■ Entries supplied ■
— BEGIN —

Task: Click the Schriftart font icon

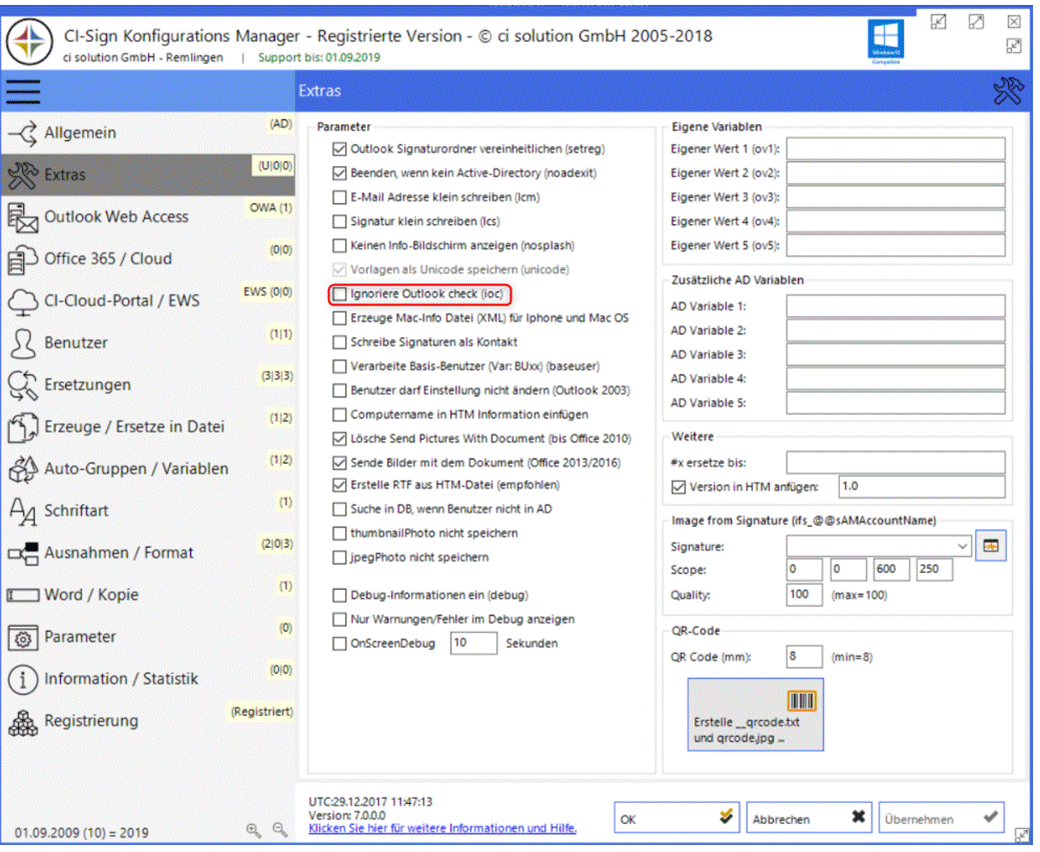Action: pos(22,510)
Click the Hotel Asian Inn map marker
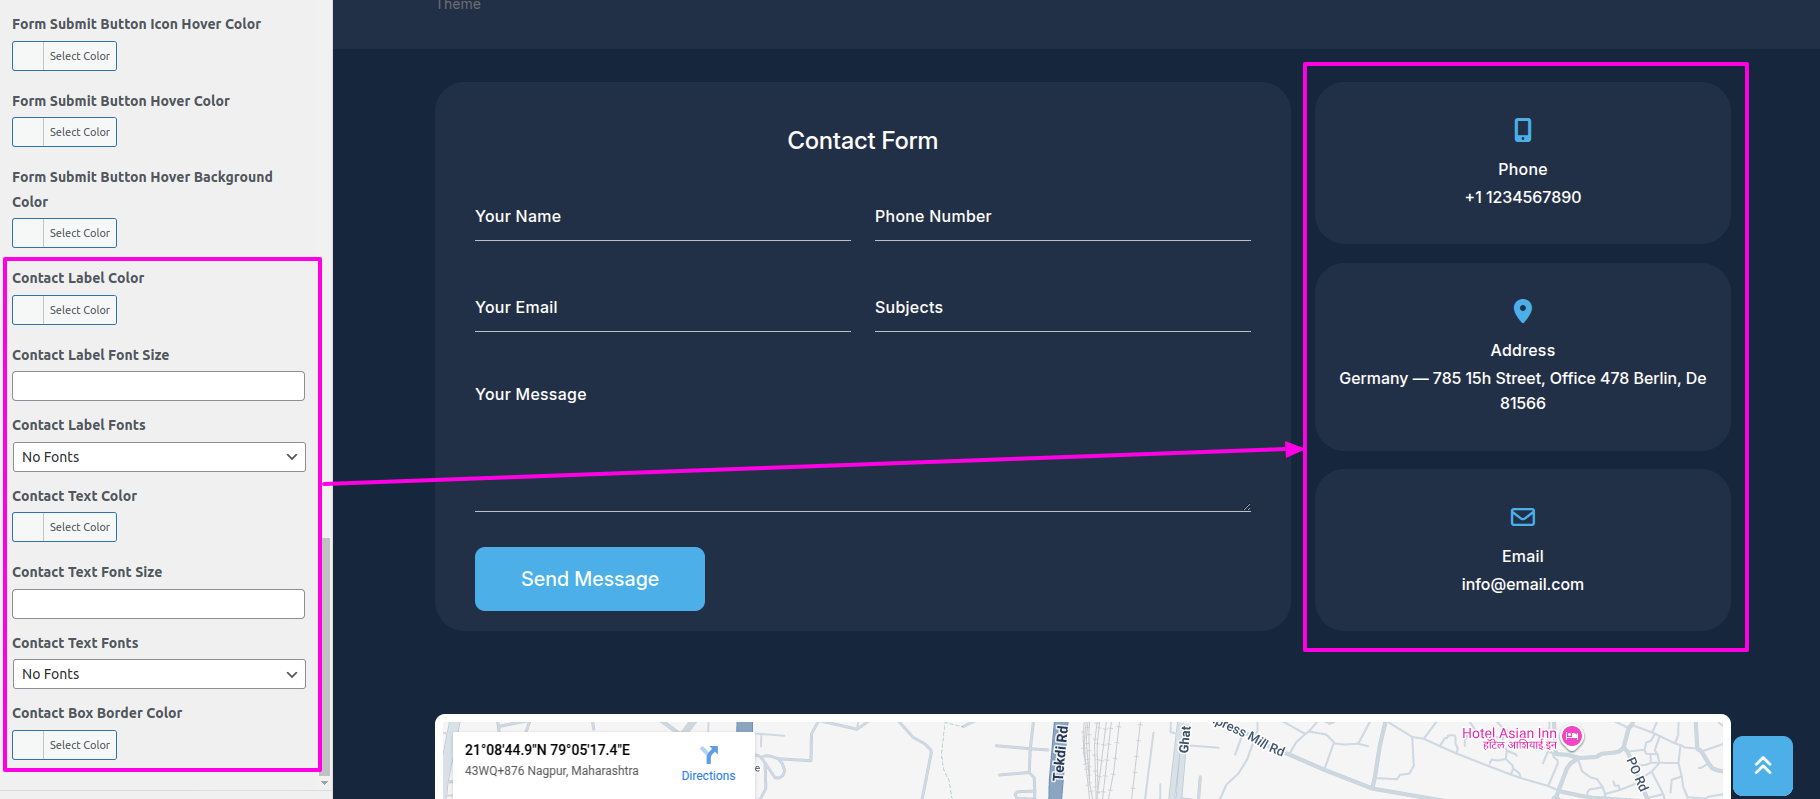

— END —
— BEGIN —

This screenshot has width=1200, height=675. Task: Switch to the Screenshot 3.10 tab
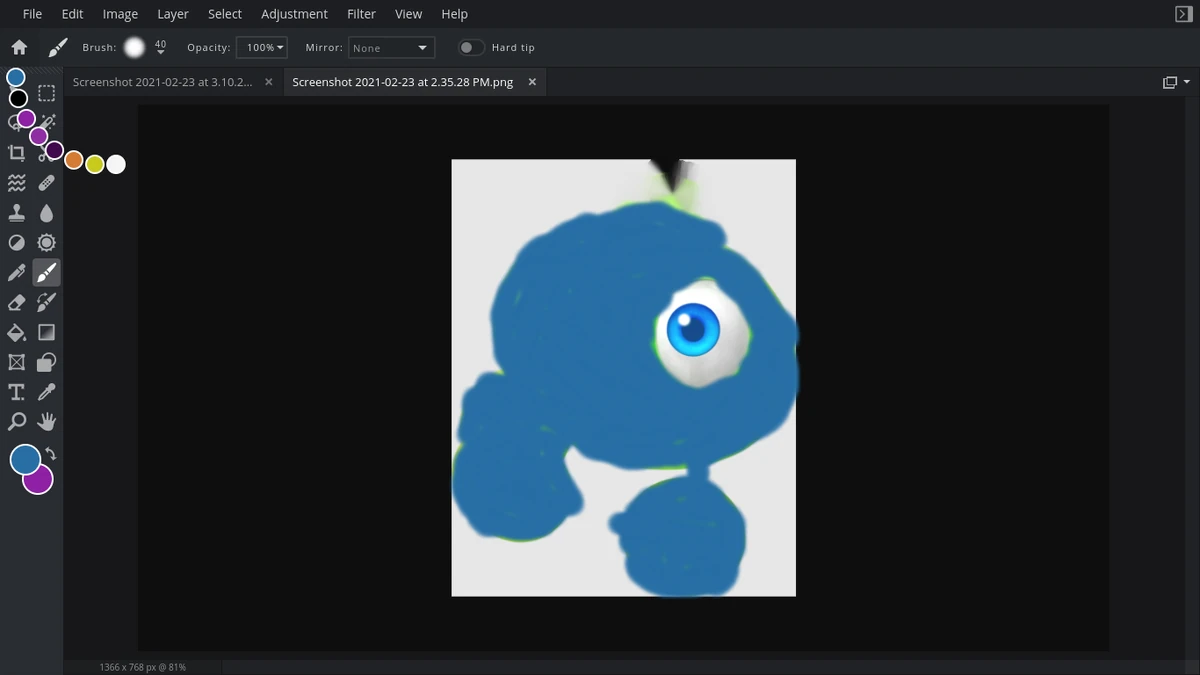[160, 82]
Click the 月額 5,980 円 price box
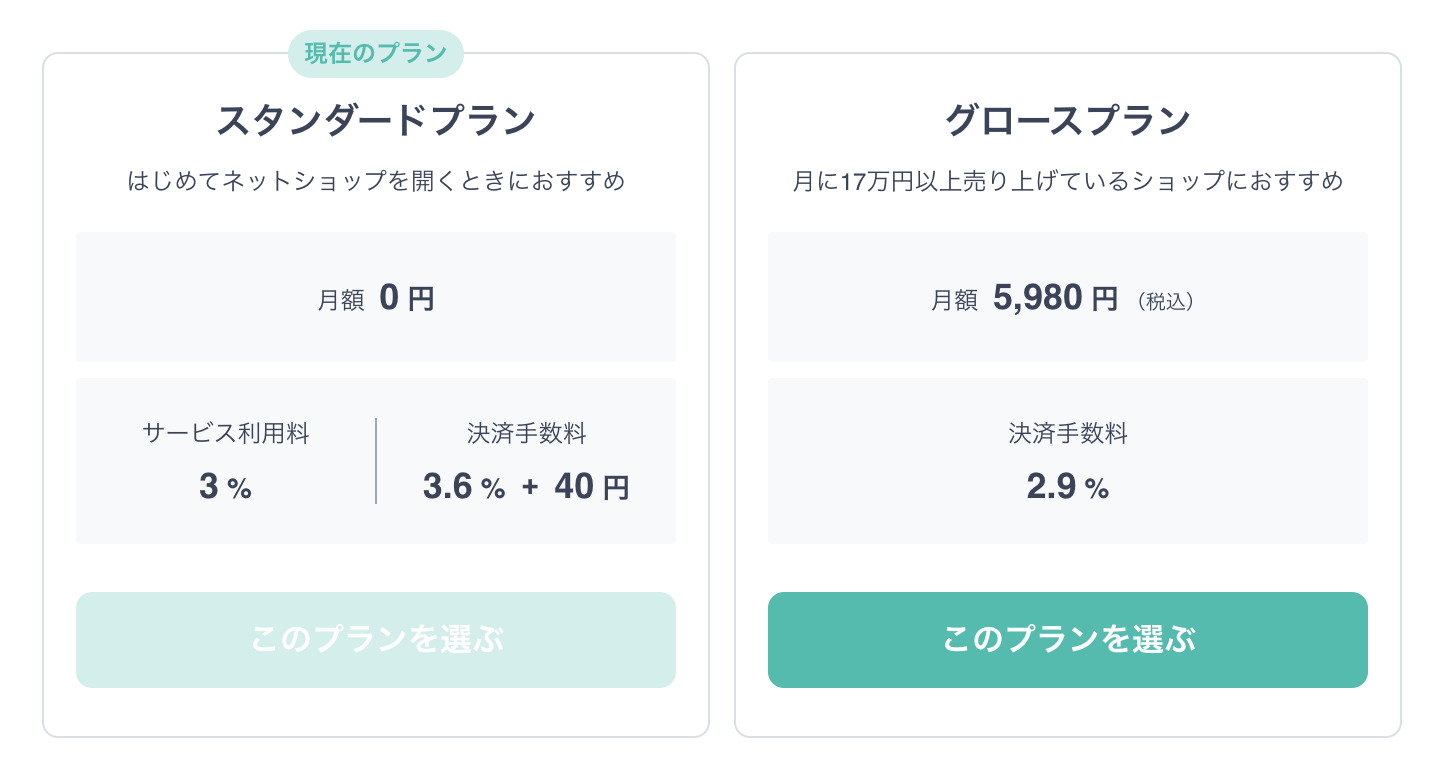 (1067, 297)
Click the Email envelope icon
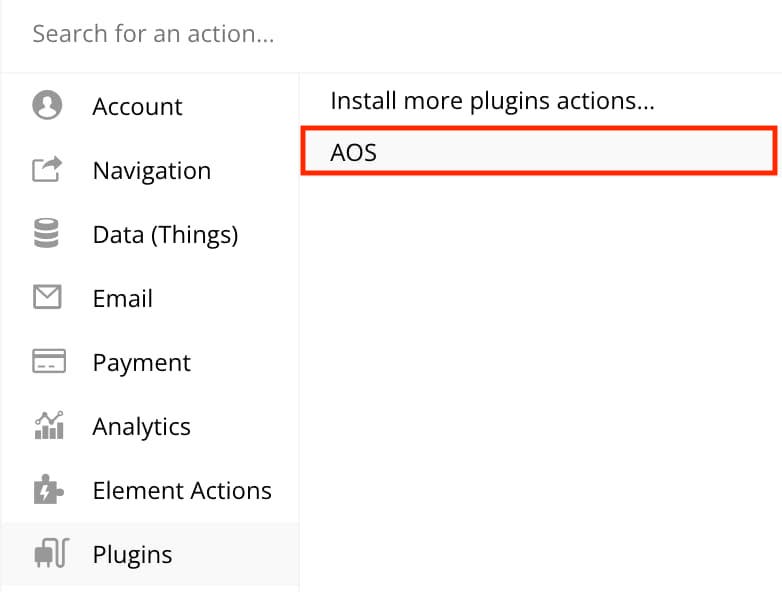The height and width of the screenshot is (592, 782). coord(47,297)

— END —

■ Short problem ■
Extract the data verbatim, starting at the line that contains "Click the 月額 5,980 円 price box" and ending at the line that contains "The height and", with both of those lines included. Omit the pictures from your reproduction.

■ Solution to the exercise ■
Click the 月額 5,980 円 price box
 (1067, 297)
Click the Email envelope icon
The height and width of the screenshot is (592, 782). coord(47,297)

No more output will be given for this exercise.